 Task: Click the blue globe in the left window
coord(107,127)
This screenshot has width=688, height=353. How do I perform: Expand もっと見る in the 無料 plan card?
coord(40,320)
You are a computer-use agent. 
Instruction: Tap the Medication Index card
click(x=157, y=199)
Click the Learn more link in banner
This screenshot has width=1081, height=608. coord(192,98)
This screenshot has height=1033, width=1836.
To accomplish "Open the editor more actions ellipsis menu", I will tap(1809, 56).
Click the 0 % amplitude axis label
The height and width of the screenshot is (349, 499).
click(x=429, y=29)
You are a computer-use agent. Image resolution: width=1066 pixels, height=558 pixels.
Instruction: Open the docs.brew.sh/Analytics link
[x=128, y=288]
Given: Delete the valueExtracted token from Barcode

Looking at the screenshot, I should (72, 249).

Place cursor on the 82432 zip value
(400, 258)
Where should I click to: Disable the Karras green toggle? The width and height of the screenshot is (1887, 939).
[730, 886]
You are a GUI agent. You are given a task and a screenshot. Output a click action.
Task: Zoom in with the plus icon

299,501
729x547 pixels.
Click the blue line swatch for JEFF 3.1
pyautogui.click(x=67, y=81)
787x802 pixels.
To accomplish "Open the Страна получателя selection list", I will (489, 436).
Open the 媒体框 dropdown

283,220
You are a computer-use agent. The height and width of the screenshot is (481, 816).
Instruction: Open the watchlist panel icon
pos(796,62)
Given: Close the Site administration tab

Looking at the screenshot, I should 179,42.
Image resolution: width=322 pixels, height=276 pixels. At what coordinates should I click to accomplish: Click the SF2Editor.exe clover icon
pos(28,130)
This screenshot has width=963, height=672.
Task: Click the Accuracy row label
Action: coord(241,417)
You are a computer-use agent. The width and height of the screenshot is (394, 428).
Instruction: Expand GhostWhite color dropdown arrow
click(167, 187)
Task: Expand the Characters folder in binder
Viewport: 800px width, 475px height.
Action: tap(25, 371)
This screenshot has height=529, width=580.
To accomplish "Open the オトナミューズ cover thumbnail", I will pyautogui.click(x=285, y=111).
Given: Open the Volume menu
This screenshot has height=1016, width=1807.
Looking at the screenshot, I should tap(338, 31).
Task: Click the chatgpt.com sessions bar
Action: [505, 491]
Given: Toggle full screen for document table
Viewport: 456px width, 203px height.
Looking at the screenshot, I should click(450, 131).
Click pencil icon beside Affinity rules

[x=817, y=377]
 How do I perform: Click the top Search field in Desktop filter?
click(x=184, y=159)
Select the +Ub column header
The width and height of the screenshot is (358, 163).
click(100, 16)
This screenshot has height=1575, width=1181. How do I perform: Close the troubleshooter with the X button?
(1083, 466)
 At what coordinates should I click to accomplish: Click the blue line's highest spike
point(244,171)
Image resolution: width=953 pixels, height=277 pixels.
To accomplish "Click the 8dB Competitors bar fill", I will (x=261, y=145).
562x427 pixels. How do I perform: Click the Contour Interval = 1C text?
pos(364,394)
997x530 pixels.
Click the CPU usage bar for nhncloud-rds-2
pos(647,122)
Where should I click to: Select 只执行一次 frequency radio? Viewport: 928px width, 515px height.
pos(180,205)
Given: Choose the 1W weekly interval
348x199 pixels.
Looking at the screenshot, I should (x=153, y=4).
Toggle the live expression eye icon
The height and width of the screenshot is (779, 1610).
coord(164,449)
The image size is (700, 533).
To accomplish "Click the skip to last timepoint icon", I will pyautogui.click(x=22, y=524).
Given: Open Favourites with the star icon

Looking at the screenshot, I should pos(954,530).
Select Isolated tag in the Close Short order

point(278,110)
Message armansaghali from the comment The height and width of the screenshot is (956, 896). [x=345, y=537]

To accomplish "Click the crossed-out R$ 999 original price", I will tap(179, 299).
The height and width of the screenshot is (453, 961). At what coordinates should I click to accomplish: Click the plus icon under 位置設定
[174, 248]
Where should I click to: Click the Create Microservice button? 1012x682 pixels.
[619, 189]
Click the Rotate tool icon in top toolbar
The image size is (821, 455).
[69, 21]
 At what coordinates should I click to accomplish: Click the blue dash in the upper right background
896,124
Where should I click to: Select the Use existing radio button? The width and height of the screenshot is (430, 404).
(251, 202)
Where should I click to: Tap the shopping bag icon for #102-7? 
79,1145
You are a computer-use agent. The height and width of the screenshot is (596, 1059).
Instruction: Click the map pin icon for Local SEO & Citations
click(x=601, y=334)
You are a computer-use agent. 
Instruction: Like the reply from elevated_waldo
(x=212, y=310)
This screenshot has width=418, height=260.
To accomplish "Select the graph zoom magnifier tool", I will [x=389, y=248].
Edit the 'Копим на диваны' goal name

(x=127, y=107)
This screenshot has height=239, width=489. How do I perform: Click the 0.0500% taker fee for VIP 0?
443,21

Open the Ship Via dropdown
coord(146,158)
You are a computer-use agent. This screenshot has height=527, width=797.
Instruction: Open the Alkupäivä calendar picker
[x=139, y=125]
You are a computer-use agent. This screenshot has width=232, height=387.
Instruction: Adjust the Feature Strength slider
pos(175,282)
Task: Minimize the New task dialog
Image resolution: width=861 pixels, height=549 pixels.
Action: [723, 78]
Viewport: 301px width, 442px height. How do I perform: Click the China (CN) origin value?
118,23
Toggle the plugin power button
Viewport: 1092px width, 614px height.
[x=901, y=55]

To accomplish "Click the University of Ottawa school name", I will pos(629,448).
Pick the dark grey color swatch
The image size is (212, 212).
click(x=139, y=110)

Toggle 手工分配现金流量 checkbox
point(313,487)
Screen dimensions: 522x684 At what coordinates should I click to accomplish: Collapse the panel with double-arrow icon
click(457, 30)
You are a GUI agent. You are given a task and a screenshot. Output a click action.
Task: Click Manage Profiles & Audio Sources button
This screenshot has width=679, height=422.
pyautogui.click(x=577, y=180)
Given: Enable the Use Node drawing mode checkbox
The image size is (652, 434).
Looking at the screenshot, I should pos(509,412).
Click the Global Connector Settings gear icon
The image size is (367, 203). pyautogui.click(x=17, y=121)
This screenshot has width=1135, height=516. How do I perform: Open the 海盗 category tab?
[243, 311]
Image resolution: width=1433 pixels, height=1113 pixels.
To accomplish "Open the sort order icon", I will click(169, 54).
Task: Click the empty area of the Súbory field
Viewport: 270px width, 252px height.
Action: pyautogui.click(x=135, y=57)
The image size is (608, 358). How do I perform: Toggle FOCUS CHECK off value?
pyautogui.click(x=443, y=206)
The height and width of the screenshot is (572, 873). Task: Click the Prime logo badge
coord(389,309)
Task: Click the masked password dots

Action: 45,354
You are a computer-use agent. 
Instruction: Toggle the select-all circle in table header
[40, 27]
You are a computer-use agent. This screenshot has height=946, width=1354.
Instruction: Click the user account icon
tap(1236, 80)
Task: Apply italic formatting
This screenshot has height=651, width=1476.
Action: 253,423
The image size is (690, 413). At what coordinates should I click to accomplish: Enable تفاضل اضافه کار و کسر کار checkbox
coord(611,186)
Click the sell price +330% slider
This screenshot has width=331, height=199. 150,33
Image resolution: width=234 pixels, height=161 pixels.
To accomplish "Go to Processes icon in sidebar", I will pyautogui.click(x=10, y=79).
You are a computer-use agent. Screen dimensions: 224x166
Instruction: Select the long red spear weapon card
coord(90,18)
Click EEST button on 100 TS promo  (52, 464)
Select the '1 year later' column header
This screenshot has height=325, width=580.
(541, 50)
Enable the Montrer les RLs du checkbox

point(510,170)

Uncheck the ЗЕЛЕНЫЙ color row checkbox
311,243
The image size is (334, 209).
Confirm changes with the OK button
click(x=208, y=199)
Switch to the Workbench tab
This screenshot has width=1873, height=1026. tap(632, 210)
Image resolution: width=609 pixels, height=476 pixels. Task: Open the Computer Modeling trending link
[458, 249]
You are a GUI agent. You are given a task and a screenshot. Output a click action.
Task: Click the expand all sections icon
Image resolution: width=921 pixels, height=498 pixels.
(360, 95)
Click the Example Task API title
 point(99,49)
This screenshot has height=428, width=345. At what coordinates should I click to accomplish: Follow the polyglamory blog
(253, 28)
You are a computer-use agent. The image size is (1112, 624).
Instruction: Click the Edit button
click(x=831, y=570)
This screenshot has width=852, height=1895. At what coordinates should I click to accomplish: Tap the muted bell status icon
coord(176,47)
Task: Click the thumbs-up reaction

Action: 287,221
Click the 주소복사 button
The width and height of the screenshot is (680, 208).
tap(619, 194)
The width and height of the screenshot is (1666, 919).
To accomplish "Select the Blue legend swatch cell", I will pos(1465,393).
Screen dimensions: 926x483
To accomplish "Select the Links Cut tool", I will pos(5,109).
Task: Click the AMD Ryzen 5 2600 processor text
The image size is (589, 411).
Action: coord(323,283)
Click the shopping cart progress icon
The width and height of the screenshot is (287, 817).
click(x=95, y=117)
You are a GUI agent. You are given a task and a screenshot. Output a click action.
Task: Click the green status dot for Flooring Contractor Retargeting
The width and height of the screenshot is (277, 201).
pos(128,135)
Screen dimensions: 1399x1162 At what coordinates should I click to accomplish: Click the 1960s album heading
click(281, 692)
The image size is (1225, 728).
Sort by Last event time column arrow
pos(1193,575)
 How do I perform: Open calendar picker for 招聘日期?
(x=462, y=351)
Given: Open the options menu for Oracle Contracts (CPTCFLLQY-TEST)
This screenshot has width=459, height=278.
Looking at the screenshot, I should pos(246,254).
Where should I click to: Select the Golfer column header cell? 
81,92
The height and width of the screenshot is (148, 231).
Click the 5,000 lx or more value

- - -

◆ Task prompt
Reproduce the data word for word, beginning with its first line and stopping after the line that contains "coord(40,320)".

◆ Task output
 Task: Click the blue globe in the left window
coord(107,127)
This screenshot has width=688, height=353. How do I perform: Expand もっと見る in the 無料 plan card?
coord(40,320)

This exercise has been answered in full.